I should have been more specific above. I have acquired a profound dislike of presidential elections: the campaigning by candidates, the so-called ‘debates,’ the insincere campaign promises. I consider presidential elections the worst part of American democracy: for the opportunities for pandering and demagoguery they provide, for their choking off of reasoned discourse, and especially in the US, the inordinate amount of time, energy and money they consume. The Republican primaries began last year, or at least, it felt like they did. That’s a full year before the elections. Really, US polity, really? A year-long election season?
I dislike too, the elevation of the presidential election to the center-piece of American democracy–that somehow casting my vote for the president is the most important political act I can commit. This often results in guilt-mongering: If you don’t vote for a presidential candidate, you’ve committed a grievous abdication of political responsibility. The propagandizing and resource consumption associated with presidential elections is especially insidious; their prioritization cripples a great deal of engagement with the political process; it denudes political activism of energy, purpose and resources by drawing too much attention to itself.
The privileging of these elections has meant all too many US citizens imagine that presidential elections are all there is to their democracy;’ that to participate in their polity, one need only show up once in four years to vote, followed by rapid disengagement. Presidential candidates, like Barack Obama, are guilty of the precise converse; they imagine that having won the election, there is no need anymore to engage with those that brought them to power.
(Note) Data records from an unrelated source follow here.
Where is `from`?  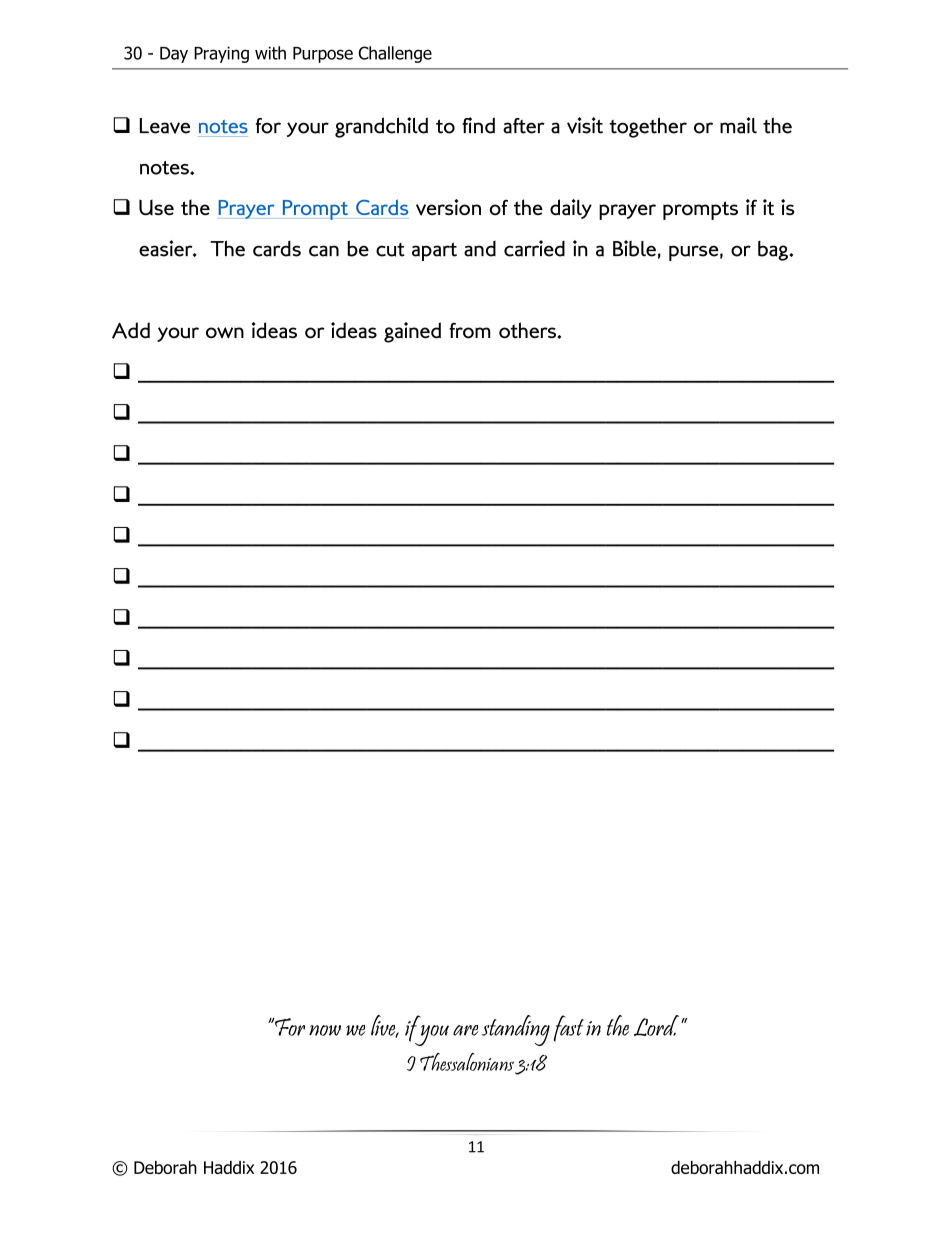 from is located at coordinates (469, 331).
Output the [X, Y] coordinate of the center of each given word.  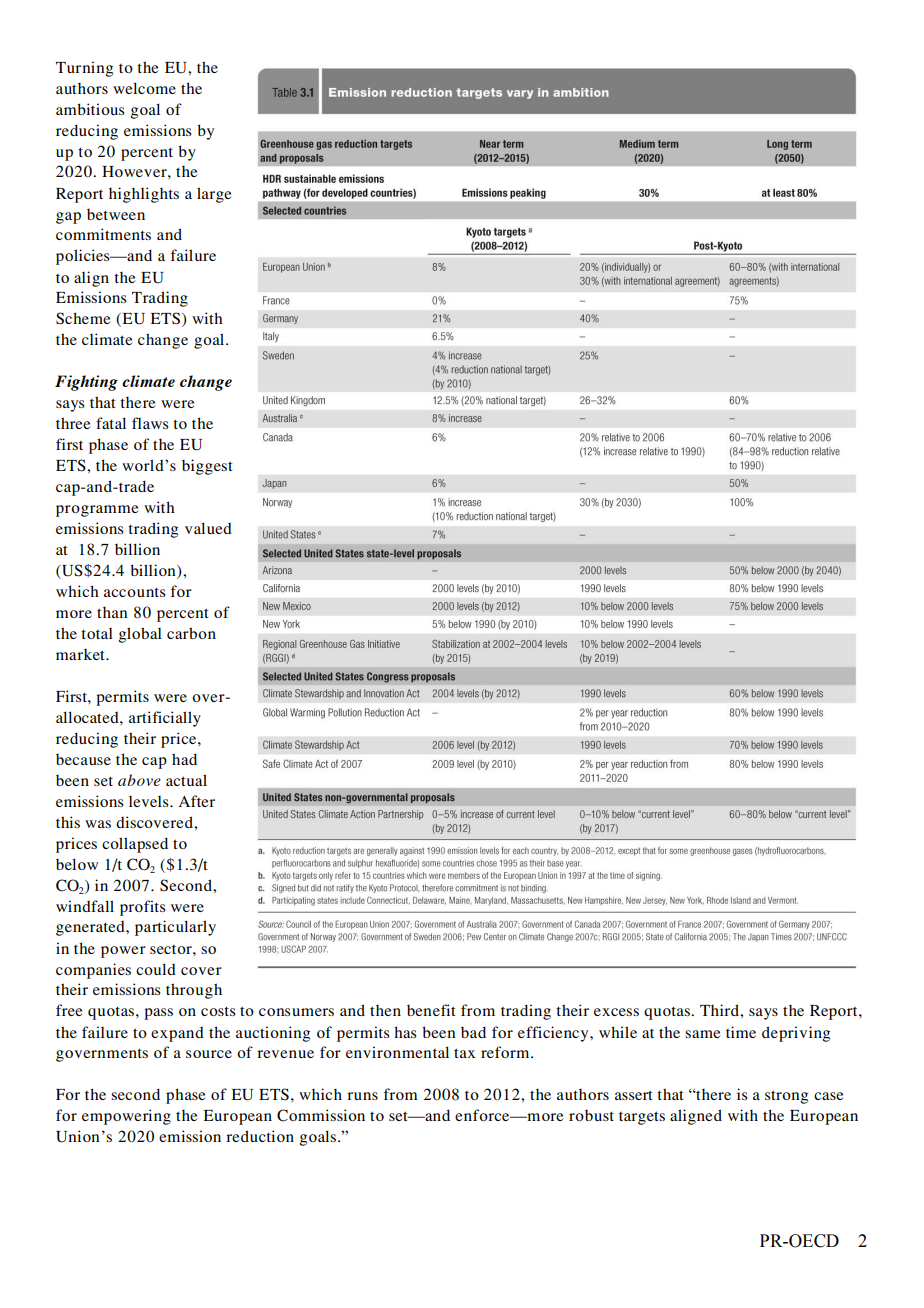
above [139, 780]
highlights [144, 195]
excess [616, 1012]
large [214, 195]
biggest [207, 467]
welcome [144, 88]
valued [208, 528]
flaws [150, 423]
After [196, 801]
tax [464, 1053]
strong [786, 1097]
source [209, 1054]
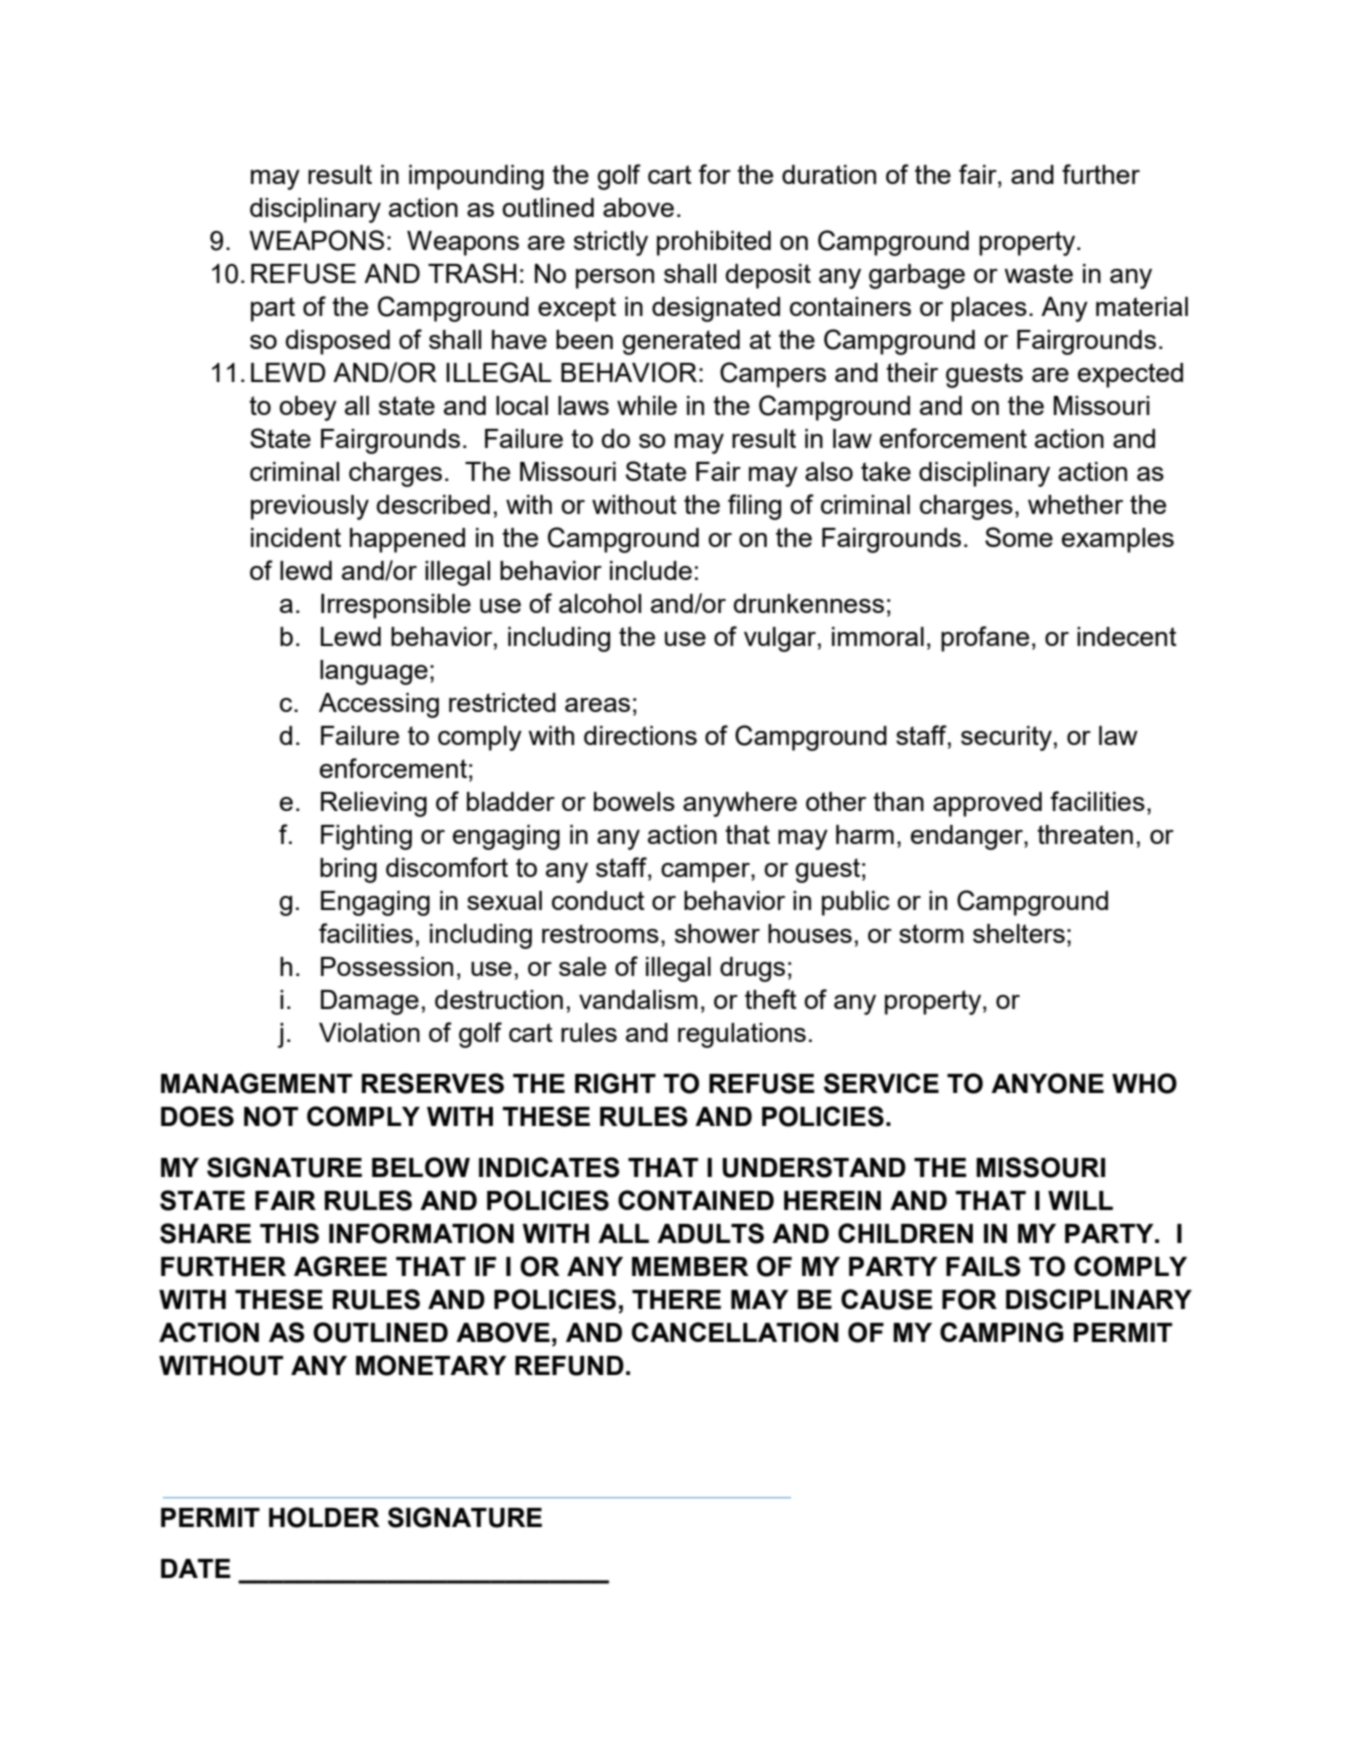 This screenshot has width=1356, height=1755. What do you see at coordinates (1002, 1332) in the screenshot?
I see `CAMPING` at bounding box center [1002, 1332].
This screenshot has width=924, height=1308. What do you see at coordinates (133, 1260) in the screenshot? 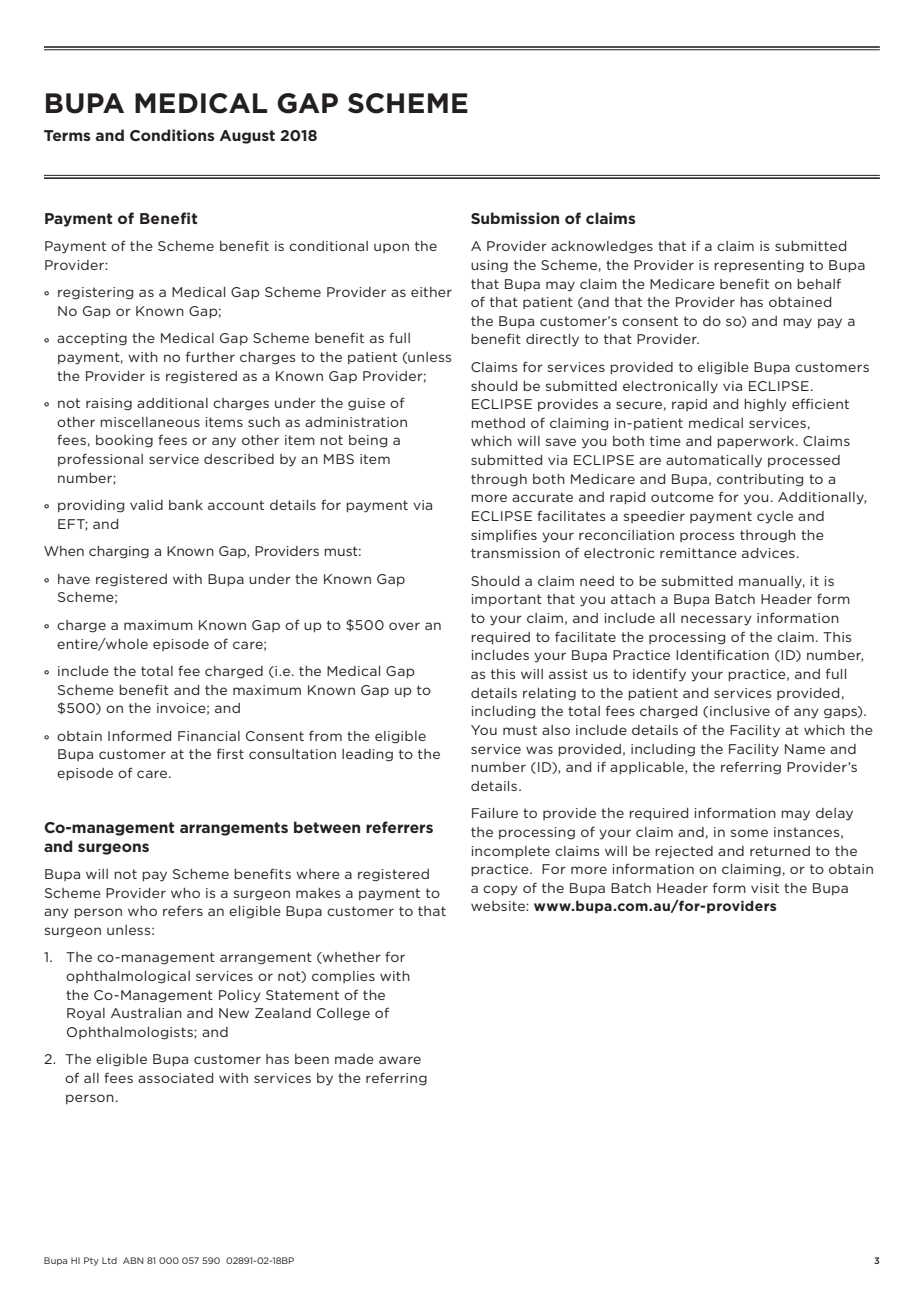
I see `ABN` at bounding box center [133, 1260].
A fraction of the passion spent in engaging with the ‘base’ during the election season, had it been deployed during the last few years, might have earned Obama considerably more legislative victories, and not cost him the support of his ‘base.’ (It didn’t help, either, that the option chosen, instead, was denigration of the ‘base.’)
I’ve come to think of the presidential election as the deployment of a vast machinery of systematic obfuscation. The disappointed voter is a cliché now, precisely because he imagined that voting was all there was to it; better to ignore elections and do politics somewhere other than the presidential polling station. The real action lies elsewhere; in local elections where one might, for instance, vote for judges who can rule on important decisions affecting families and groups: divorce or bankruptcy proceedings for example.
A citizen can be political in many ways. I can be political by resisting the policies that my nation’s rulers seek to impose: sometimes by writing here, sometimes by my daily utterances, sometimes in my teaching, sometimes in the lifestyle I adopt, and in those I encourage. My politics resides in my daily actions, in the many little decisions I make on a daily basis. The political process operates on many levels; it can be poked, prodded, and interacted with via a multiplicity of processes; voting for the president is but one of them.
Samir, I agree entirely with your desire to de-emphasize presidential elections in favor of other forms of political action, but I’d like to add two points:
1. The focus on presidential elections is justified partially by the fact that the presidency has seen an enormous growth in power since the Second World War. This has been well-discussed by Robert Nisbett and others, and given the fact that both parties have decided to commit us to a Forever War (yes, I am invoking Joe Haldeman on purpose), which not only causes unimaginable death and destruction, but perpetually drains our coffers of desperately needed money, the focus seems a fair one.
2. The other sorts of political action that you (and I) would prefer to focus on, is the sort that the American people simply aren’t interested in and especially young people. It requires too much work and effort and more importantly, it requires that people care more than they do.
What many of us who care about these issues seem unwilling to confront is the fact that the public is largely happy to be “managed” in this way; that we are, literally, living in the world described by Huxley, in which we have come to “love our servitude.”
–DK
Dan,
Fair enough; the extension of the executive branch means more attention must be paid to it. As for political action in general, there is, as you point out, a kind of narcotizing of the citizenry carried out by gradually increasing the control that a new super-class of financial and political power wields. This class’ ideology is dominant, and it has turned most folks into prime exhibits of ressentiment, unable to fight their way out of their agreed-upon servile position.